(Entries taken from a collection)
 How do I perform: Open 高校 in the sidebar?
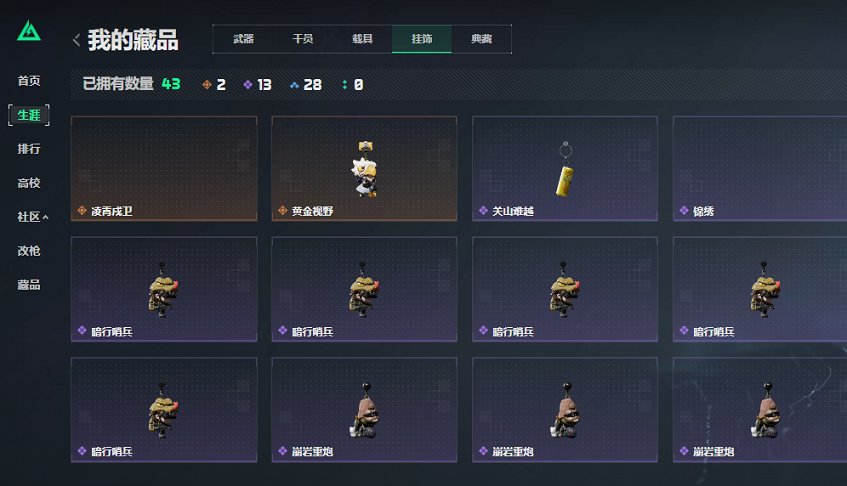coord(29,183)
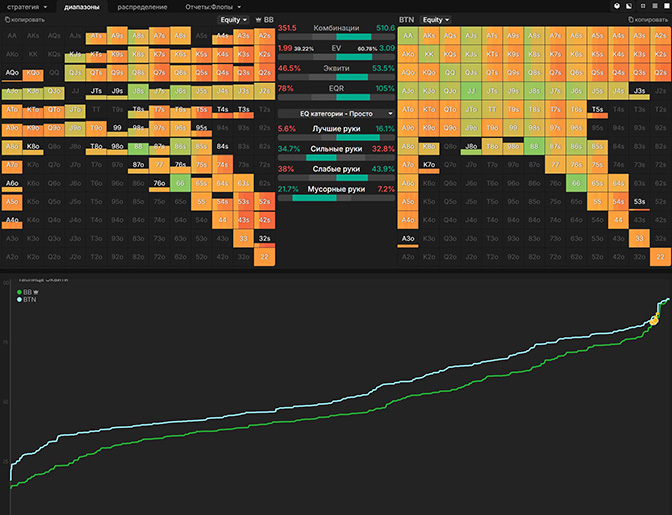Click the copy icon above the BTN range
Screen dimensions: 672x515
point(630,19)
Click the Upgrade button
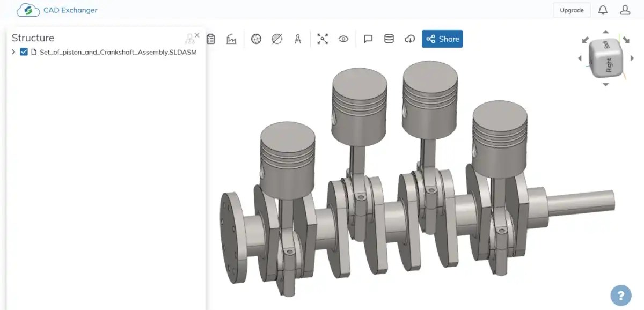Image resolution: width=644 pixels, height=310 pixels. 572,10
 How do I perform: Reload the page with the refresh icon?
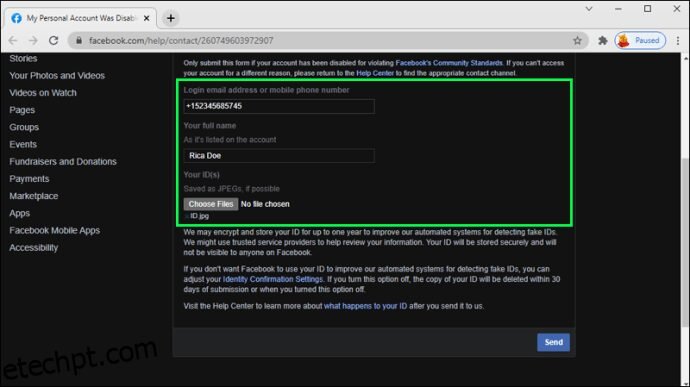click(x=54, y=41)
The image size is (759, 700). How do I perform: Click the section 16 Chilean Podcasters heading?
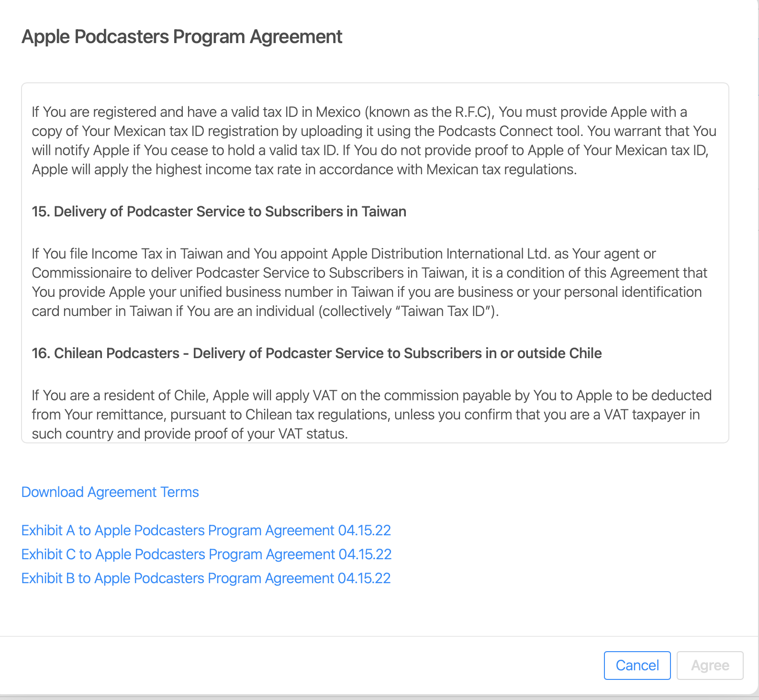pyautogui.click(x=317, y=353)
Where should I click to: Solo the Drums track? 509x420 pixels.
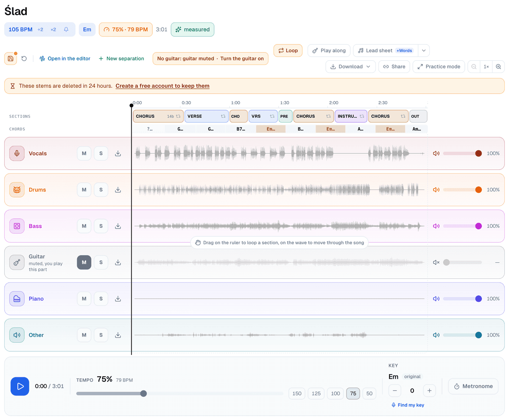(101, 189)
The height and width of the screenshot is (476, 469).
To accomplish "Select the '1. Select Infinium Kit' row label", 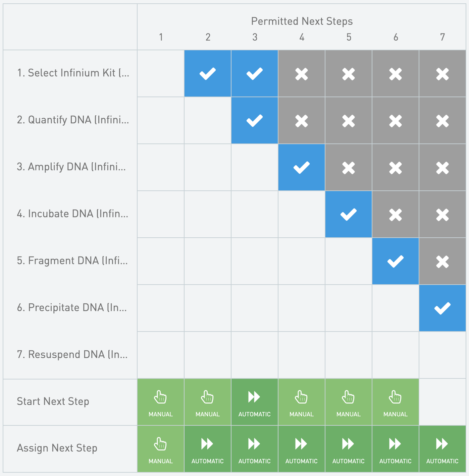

...

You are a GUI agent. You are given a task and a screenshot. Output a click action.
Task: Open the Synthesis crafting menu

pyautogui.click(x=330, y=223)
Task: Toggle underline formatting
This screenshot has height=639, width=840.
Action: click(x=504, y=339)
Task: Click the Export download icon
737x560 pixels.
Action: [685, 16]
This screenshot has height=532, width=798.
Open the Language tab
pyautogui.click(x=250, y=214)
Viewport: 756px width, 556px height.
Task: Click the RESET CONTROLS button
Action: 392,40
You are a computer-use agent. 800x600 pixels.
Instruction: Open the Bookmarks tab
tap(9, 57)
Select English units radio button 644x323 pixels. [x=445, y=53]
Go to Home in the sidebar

Required action :: Where a line of the data contains "agent", copy that line.

Problem solution ::
You are a GUI agent. You are given a task and a screenshot. Output a click action.
You are a computer-use agent. 800x600 pixels.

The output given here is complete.